Watching my kiddo learning to read has been crazy cool. The number of mental leaps required for reading that we now take for granted as adults is absolutely insane. It’s been 6 weeks since my last post. Here’s an update.
Last time I posted that my son had started using the iHuman Chinese app to learn Chinese characters and was loving it. He is still loving it and may in fact be slightly addicted to the app. We have had to reduce all other screentime during the week and put some limits on when he can “study Chinese” since often there are meltdowns when we ask him to stop. On the other hand, because we limit rather than encourage him to “learn Chinese”, it is more like eating dessert than eating vegetables, and he completely owns the learning process. He is motivated, takes initiative, and is excited about learning Chinese. In my eyes, this is absolutely a win, because this is where bilingual parents struggle the most!

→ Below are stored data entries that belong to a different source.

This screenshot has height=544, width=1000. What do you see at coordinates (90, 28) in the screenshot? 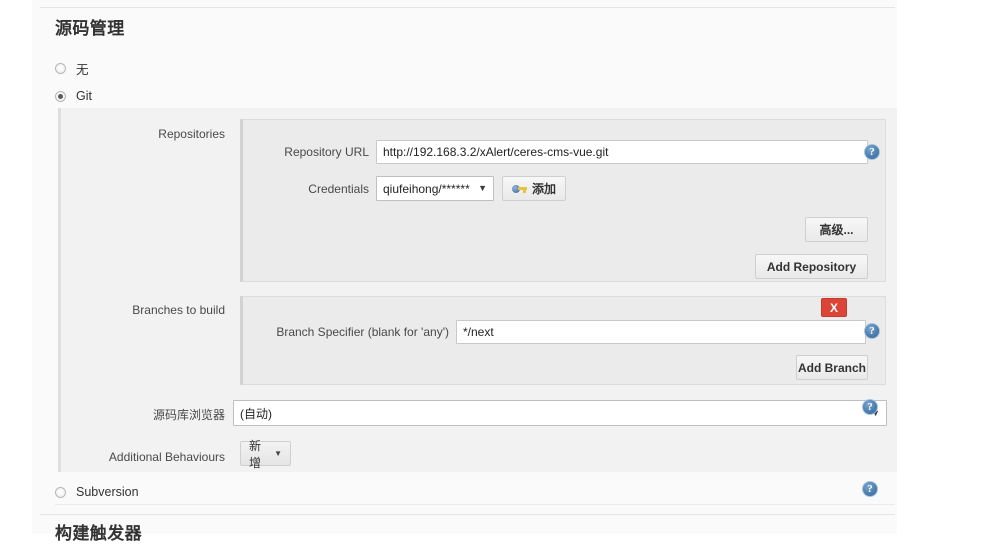
I see `page-title: 源码管理` at bounding box center [90, 28].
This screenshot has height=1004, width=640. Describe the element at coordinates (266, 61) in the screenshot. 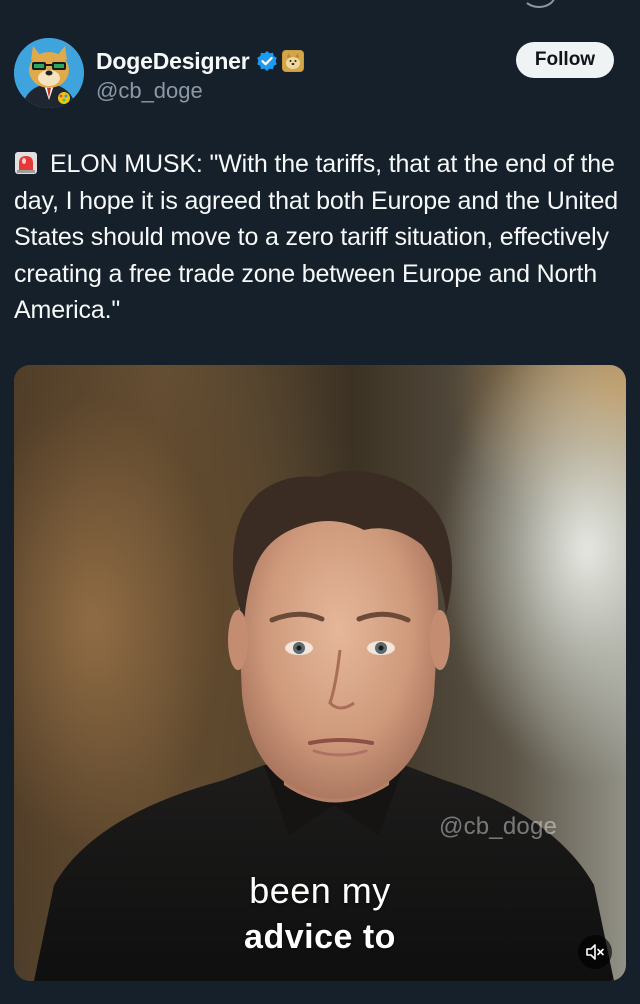

I see `verified-badge-icon` at that location.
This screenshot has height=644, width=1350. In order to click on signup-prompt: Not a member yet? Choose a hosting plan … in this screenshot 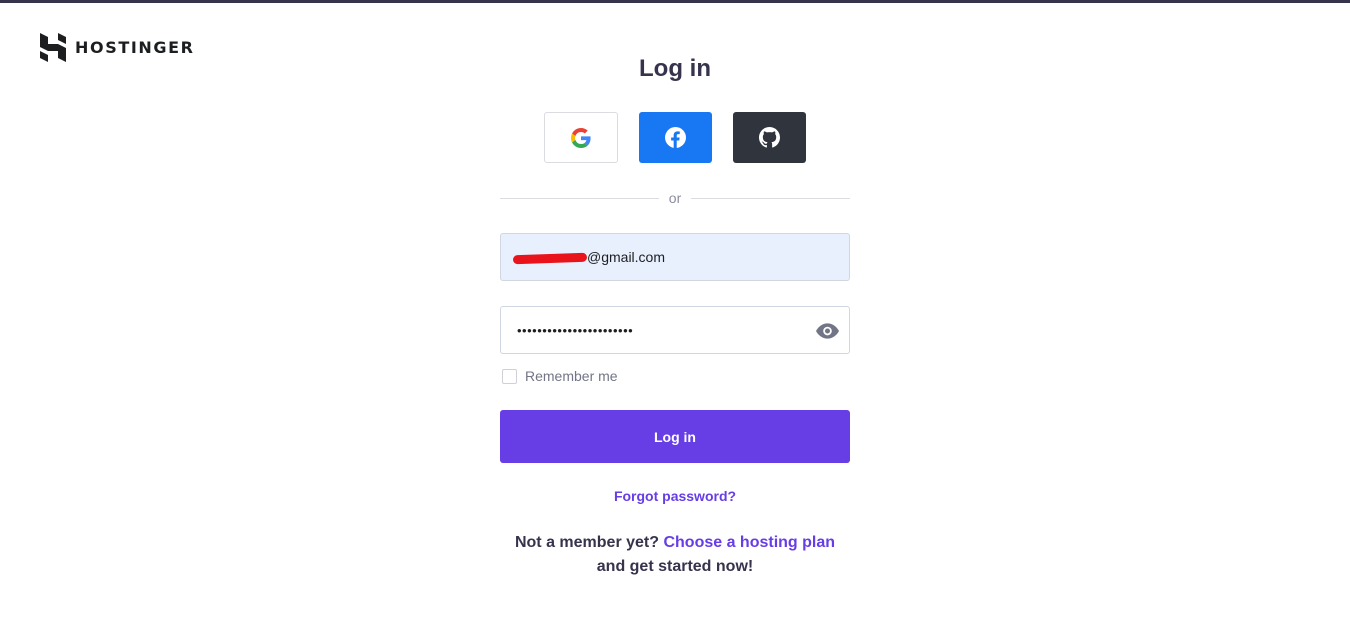, I will do `click(675, 555)`.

We also started using flash cards. In iHuman Chinese, when you first learn a new character, there is an animation of collecting a digital character flash card. We already had some flash cards lying around from a different curriculum we hadn’t started yet (it’s book based, so it’s less engaging and fun and more serious) so I started giving my son a real flash card for each character he learned in the app. He’s always excited to collect a new character card, and watching the flash cards pile up has been super cool for me.
The flash cards have been another real win. Rather than using them to “study” and test memorization, we use these as physical building blocks to create phrases and sentences to read together. My son can associate sounds and even meanings with individual characters, but when we string together longer phrases, I can see that he’s not really reading with comprehension. He’s just stringing sounds together. He loves to string together a long nonsensical sequence of characters for me to read, and then he giggles like crazy, while I string together 3-4 character phrases for him to read. It’s become a fun, open-ended, and exploratory game.
Last night I made some new flash cards – one featuring his Chinese name so that he can be the star of some of our sentences – and he wanted to make his own: 山. The stroke order was wrong but it was definitely a legible 山, which he wrote out fully from memory. I am so excited to keep watching him learn!